##### Materials provided #####

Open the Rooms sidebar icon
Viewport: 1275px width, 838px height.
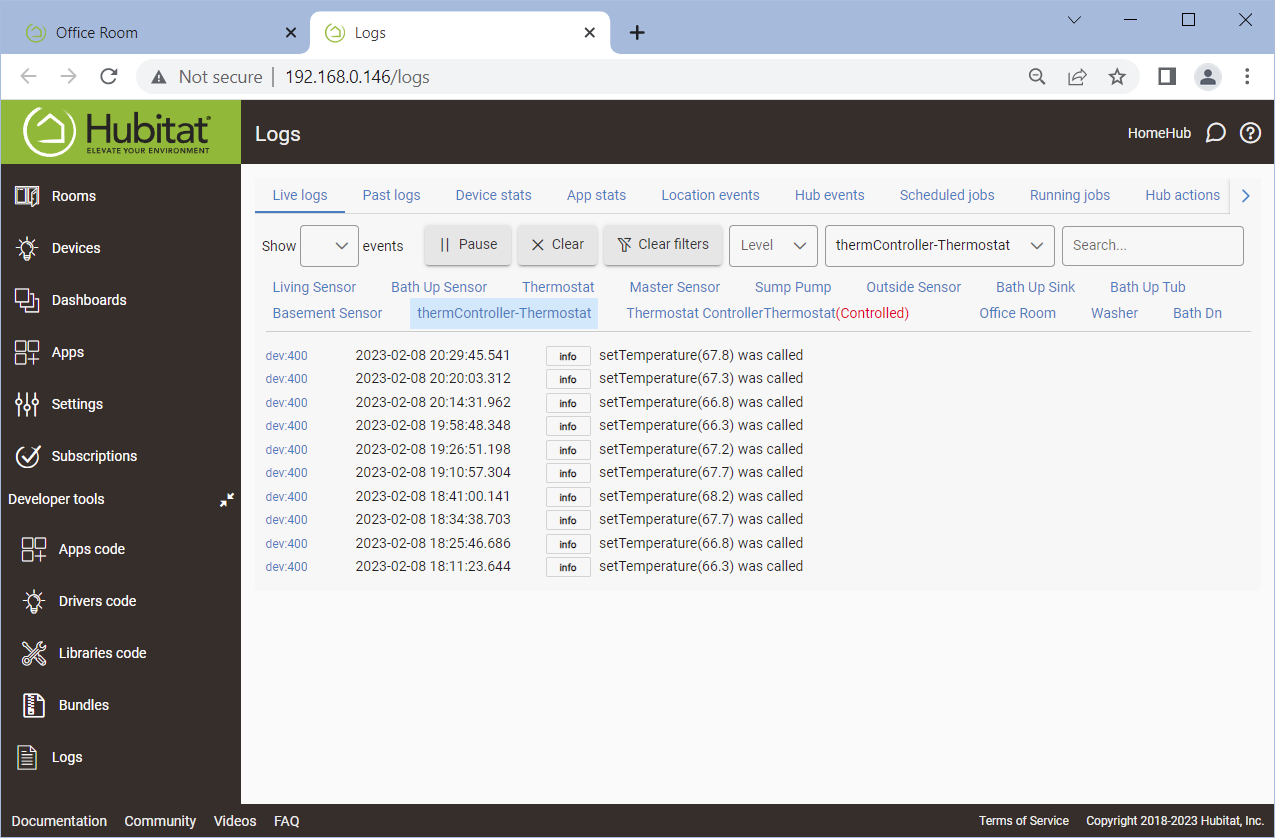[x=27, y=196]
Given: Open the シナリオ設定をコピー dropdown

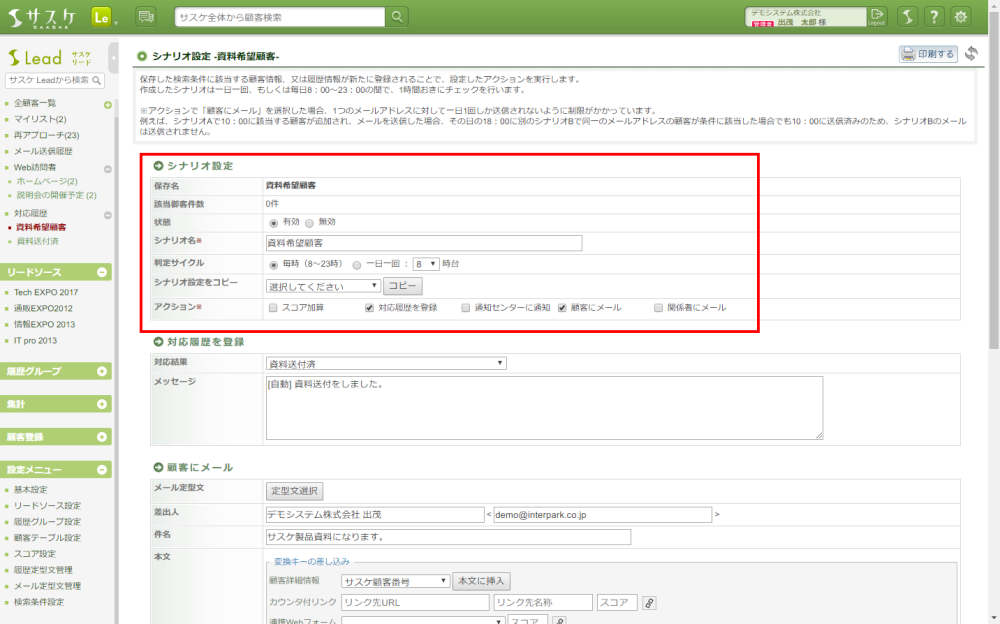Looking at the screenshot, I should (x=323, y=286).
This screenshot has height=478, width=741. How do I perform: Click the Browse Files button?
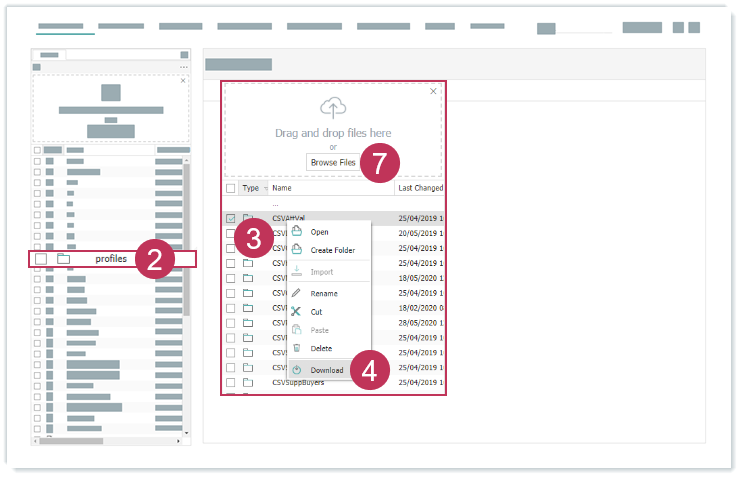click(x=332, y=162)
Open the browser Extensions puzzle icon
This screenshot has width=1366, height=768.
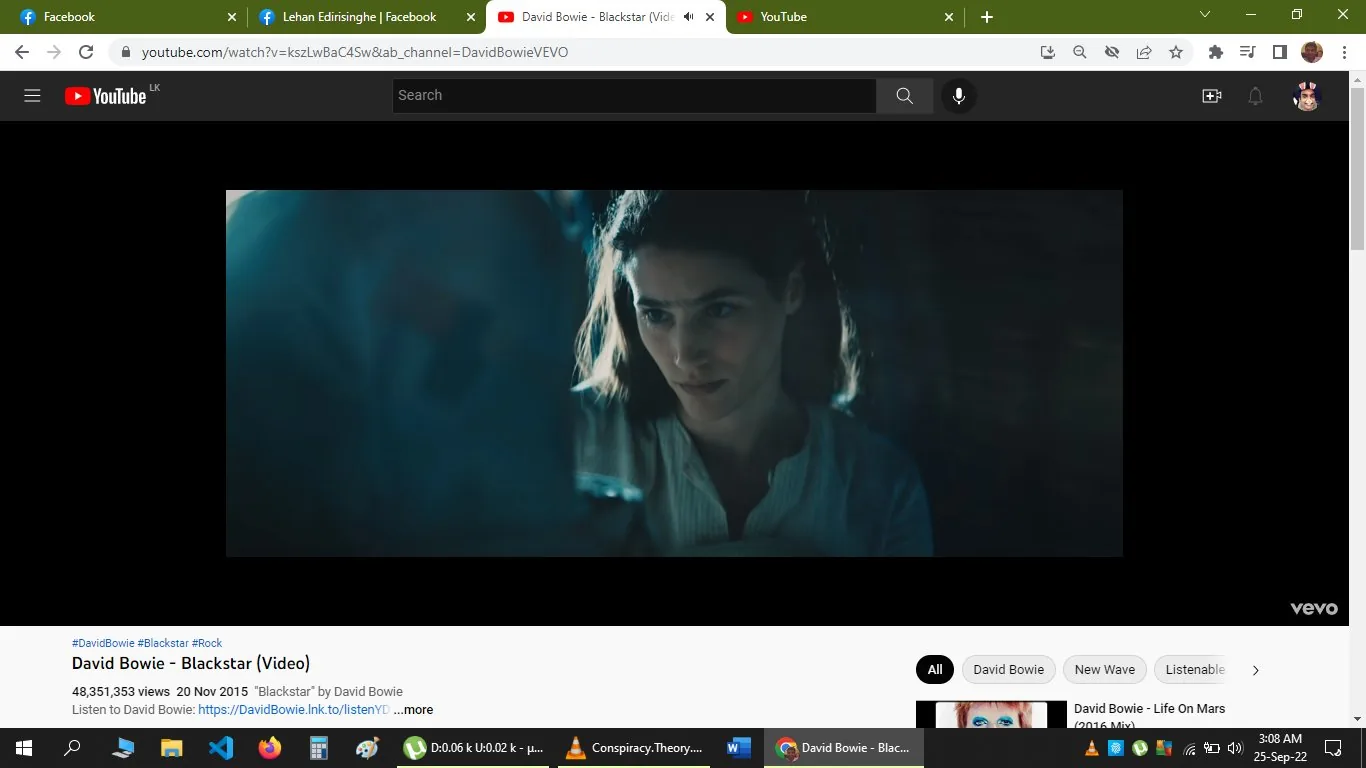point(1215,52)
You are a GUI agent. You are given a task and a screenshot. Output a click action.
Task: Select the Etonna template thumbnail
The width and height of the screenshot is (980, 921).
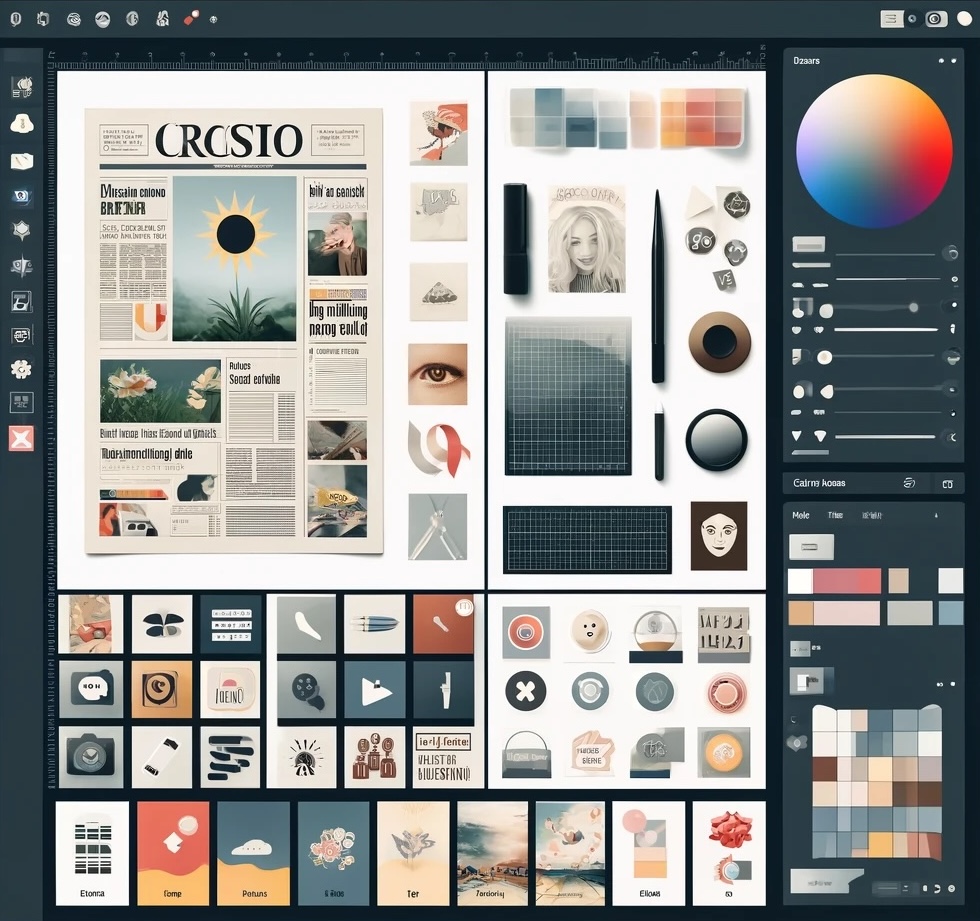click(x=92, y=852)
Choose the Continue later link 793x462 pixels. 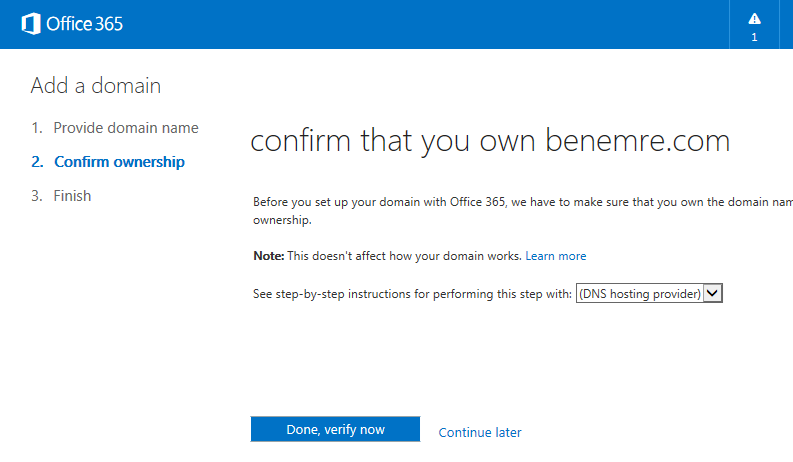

#####

Challenge:
Copy out the listing above verbatim, leaving out the pictures.

Result below:
Open the Rooms sidebar icon
Viewport: 1275px width, 838px height.
[x=27, y=196]
Given: Open the シナリオ設定をコピー dropdown

Looking at the screenshot, I should (x=323, y=286).
This screenshot has height=478, width=741. How do I perform: Click the Browse Files button?
click(x=332, y=162)
Open the browser Extensions puzzle icon
This screenshot has width=1366, height=768.
point(1215,52)
You are a GUI agent. You are given a task and a screenshot. Output a click action.
Task: Select the Etonna template thumbnail
The width and height of the screenshot is (980, 921).
click(x=92, y=852)
Choose the Continue later link 793x462 pixels. 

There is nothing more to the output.